With the court’s permission, the IRS filed a reply brief in support of its motion to dismiss. It noted first that

[a] mental disability may serve as the basis for equitable tolling only if the plaintiff was “ ‘[un]able to engage in rational thought and deliberate decision making sufficient to pursue [her] claim alone or through counsel.’ ” Meléndez-Arroyo v. Cutler-Hammer de P.R. Co., 273 F.3d 30, 37 (1st Cir.2001) (alterations by the First Circuit) (quoting Nunnally v. MacCausland, 996 F.2d 1, 5 (1st Cir.1993)).[ 13 ]

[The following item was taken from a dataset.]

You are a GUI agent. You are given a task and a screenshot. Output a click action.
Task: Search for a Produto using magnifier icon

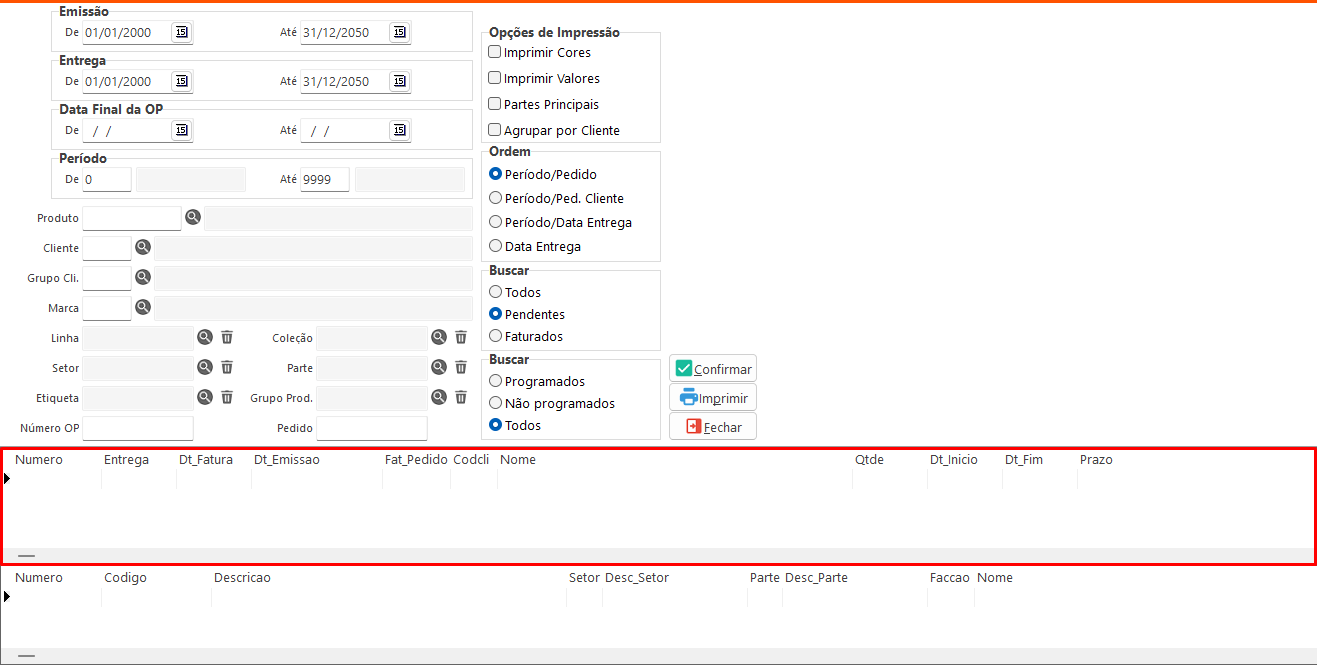coord(193,217)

According to the IRS, the correspondence that Ms. Bartlett had attached to her opposition clearly established that, at least as of two weeks prior to her separation, “she was mentally competent; she could read; she could write (indeed, quite eloquently); and she was able to understand what had happened and the consequences of her decision.” 14 The IRS also addressed Ms. Bartlett’s claim that “she was unaware of the 45-day deadline.” 15 It stated: “The declaration of Damaris Ouellette attached hereto as Exhibit A, however, establishes that notices of the deadline were posted in Plaintiffs office since before 2010. Therefore, Plaintiff had constructive, if not actual, notice of the 45-day requirement.” 16 Finally, the IRS argued that, although it was aware, prior to her departure, that Ms. Bartlett believed that she had been the victim of discrimination, it had not been advised within the forty-five-day window, as required by regulation, that she was going to pursue legal remedies.

In an order issued on February 4, 2013, the district court granted the IRS’s motion to dismiss. The court observed that Ms.